* _Text section_:

# # # # # # #

Cross-site scripting attacks involve an attacker tricking an origin into executing attacker-controlled code in the context of a target origin.
Cross-site request forgery attacks trick user agents into exerting a user’s ambient authority on sites where they’ve logged in by submitting requests on their behalf.
Data leakage occurs when bits of information are inadvertantly made available cross-origin, either explicitly via CORS headers [CORS], or implicitly, via side-channel attacks like [TIMING].

2.4. Third-Party Tracking

Flesh this out. <https://github.com/w3ctag/security-questionnaire/issues/7>

3. Questions to Consider

3.1. Does this specification deal with personally-identifiable information?

Personally-identifiable information (PII) includes a large swath of data which could be used on its own, or in combination with other information, to identify a single person. The exact definition of what’s considered PII varies from jurisdiction to jurisdiction, but could certainly include things like a home address, an email address, birthdates, usernames, fingerprints etc. Wikipedia has a fairly good description at [PII].

If the specification under consideration exposes PII to the web, it’s important to consider ways to mitigate the obvious impacts. For instance:

A feature which uses biometric data (fingerprints or retina scans) could refuse to expose the raw data to the web, instead using the raw data only to unlock some origin-specific and ephemeral secret and transmitting that secret instead.
User mediation could be required, in order to ensure that no data is exposed without a user’s explicit choice (and hopefully understanding).

3.2. Does this specification deal with high-value data?

Data which isn’t personally-identifiable can still be quite valuable. Sign-in credentials (like username/password pairs, or OAuth refresh tokens) can be extrememly powerful in the wrong hands, as can financial instruments like credit card data. Making this data available to JavaScript, for instance, could expose it to XSS attacks and active network attackers who could inject code to read and exfiltrate the data. For instance:

Credential Management [CREDENTIAL-MANAGEMENT] allows sites to request a user’s credentials from a user agent’s password manager in order to sign the user in quickly and easily. This opens the door for abuse, as a single XSS could expose user data trivially to JavaScript. They mitigate the risk by only offering the username and password as an opaque FormData object which cannot be directly read by JavaScript, and strongly suggest that authors use Content Security Policy [CSP] with resonable connect-src and form-action values to further mitigate the risk of exfiltration.

# # # # # # #

* _Task input_:
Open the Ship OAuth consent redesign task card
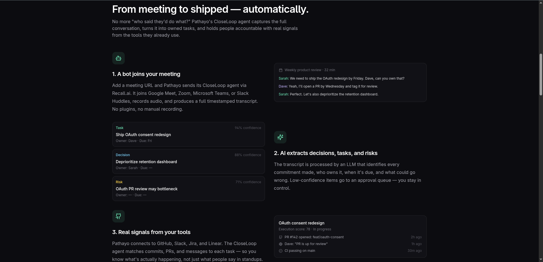This screenshot has height=262, width=543. 188,134
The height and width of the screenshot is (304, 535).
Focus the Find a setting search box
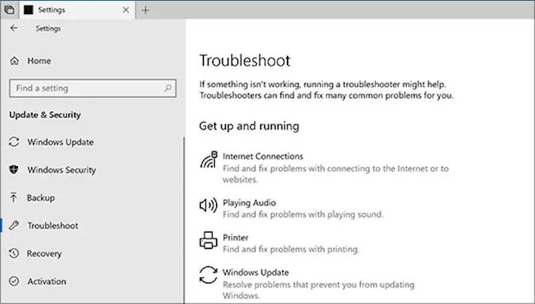[x=84, y=88]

# # # # # # #

* _Given instruction 1_: Output the records again without any changes, starting at the line that contains "The height and" and going through the end of the records. Leave the pictures out.
* _Given instruction 2_: Pick up the text about security and privacy questions for web specifications where it stops, and keep writing.

* _Exercise result 1_:
The height and width of the screenshot is (304, 535).
Focus the Find a setting search box
[x=84, y=88]

* _Exercise result 2_:
3.3. Does this specification introduce new state for an origin that persists across browsing sessions?

For example:

Service Worker [SERVICE-WORKERS] intercept all requests made by an origin, allowing sites to function perfectly even when offline. A maliciously-injected service worker, however, would be devastating (as documented in that spec’s security considerations section). They mitigate the risks an active network attacker or XSS vulnerability present by requiring an encrypted and authenticated connection in order to register a service worker.
Platform-specific DRM implementations might expose origin-specific information in order to help identify users and determine whether they ought to be granted access to a specific piece of media. These kinds of identifiers should be carefully evaluated to determine how abuse can be mitigated; identifiers which a user cannot easily change are very valuable from a tracking perspective, and protecting the identifiers from an active network attacker is an important concern.
Cookies, ETag, Last Modified, Local Storage, Indexed DB, etc. all allow an origin to store information about a user, and retrieve it later, directly or indirectly. User agents mitigate the risk that these kinds of storage mechanisms will form a persistent identifier by offering users the ability to wipe out the data contained in these types of storage.

3.4. Does this specification expose persistent, cross-origin state to the web?

For example:

The GL_RENDERER string exposed by some WebGL implementations improves performance in some kinds of applications, but does so at the cost of adding persistent state to a user’s fingerprint. These kinds of device-level details should be carefully weighed to ensure that the costs are outweighed by the benefits.
The NavigatorPlugins list exposed via the DOM practically never changes for most users. Some user agents have taken steps to reduce the entropy introduced by disallowing direct enumeration of the plugin list.

3.5. Does this specification expose any other data to an origin that it doesn’t currently have access to?

As noted above in §2.3 Same-Origin Policy Violations, the same-origin policy is an important security barrier that new features need to carefully consider. If a specification exposes details about another origin’s state, or allows POST or GET requests to be made to another origin, the consequences can be severe.

Content Security Policy [CSP] unintentionally exposed redirect targets cross-origin by allowing one origin to infer details about another origin through violation reports (see [HOMAKOV]). The working group eventually mitigated the risk by reducing a policy’s granularity after a redirect.
Beacon [BEACON] allows an origin to send POST requests to an endpoint on another origin. They decided that this feature didn’t add any new attack surface above and beyond what normal form submission entails, so no extra mitigation was necessary.

3.6. Does this specification enable new script execution/loading mechanisms?

HTML Imports [HTML-IMPORTS] create a new script-loading mechanism, using link rather than script, which might be easy to overlook when evaluating an application’s attack surface. The working group notes this risk, and ensured that they required reasonable interactions with Content Security Policy’s script-src directive.
New string-to-script mechanism? (e.g. `eval()` or `setTimeout([string], ...)`)
What about style?

3.7. Does this specification allow an origin access to a user’s location?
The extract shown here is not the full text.